Обсуждение: Array indexes, GIN?

Поиск
Список
Период
Сортировка

Array indexes, GIN?

От
Adam L Beberg
Дата:
I need to cross reference 2 tables. There are O(10M) A's, each has an
ordered set of 10 of the O(100K) B's associated with it. The dominant
query will be finding the A's and their count associated with a given
list of ~1k B's i.e. if 2 of the listed B's are in A's set of 10, it's
(A,2), and we should get back ~100K rows. The good news is we only need
to run this brutal query every couple minutes, but the row updates will
flow fast.

Luckily this is PostgreSQL, so the simple solution seems to be

   CREATE TABLE xref( A bigint, B bigint[10] ); -- A is primary key

which cuts down the table overhead. O(10M) rows w/array.
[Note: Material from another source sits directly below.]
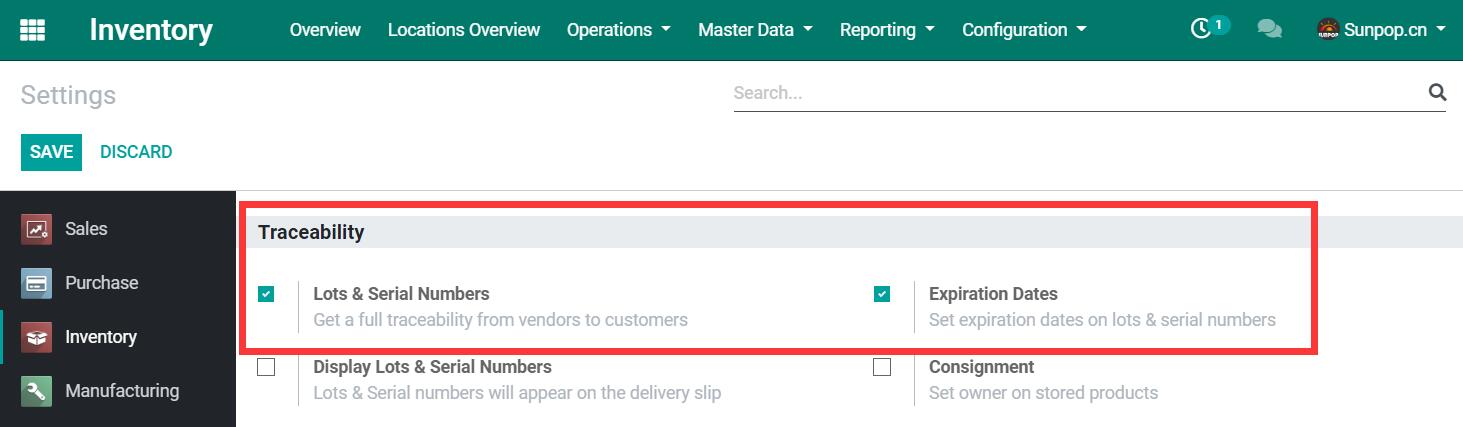Open the activities clock icon

[1201, 30]
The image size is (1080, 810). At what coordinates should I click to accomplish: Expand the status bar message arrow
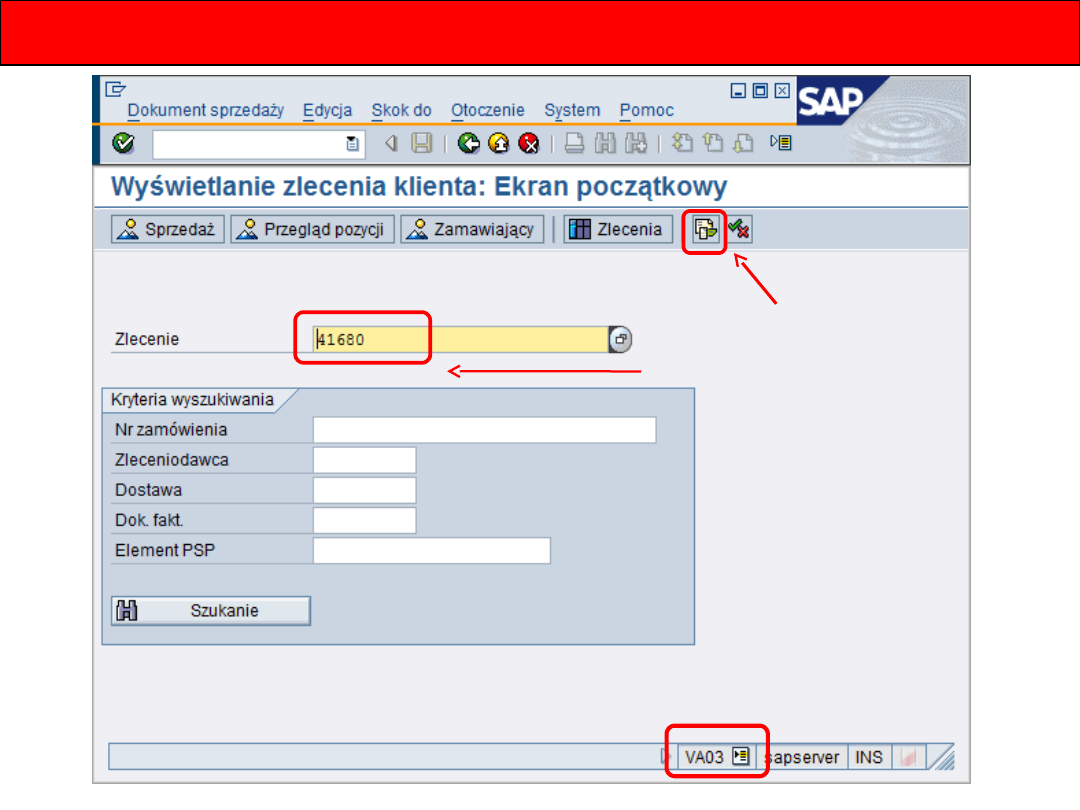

On the surface, looks like a job for GIN, but GIN seems undocumented,
specifically mentions it doesn't support the deletes we'll have many of
since it's designed for word searching apparently, the performance
implications are undocumented. I searched, I read, and even IRC'd, and
it seems like GIN is just not used much.

Is GIN right? Will this work at all? Will it run fast enough to function?

Re: Array indexes, GIN?

От
Josh Berkus
Дата:
Adam,

> On the surface, looks like a job for GIN, but GIN seems undocumented,
> specifically mentions it doesn't support the deletes we'll have many of
> since it's designed for word searching apparently, the performance
> implications are undocumented. I searched, I read, and even IRC'd, and
> it seems like GIN is just not used much.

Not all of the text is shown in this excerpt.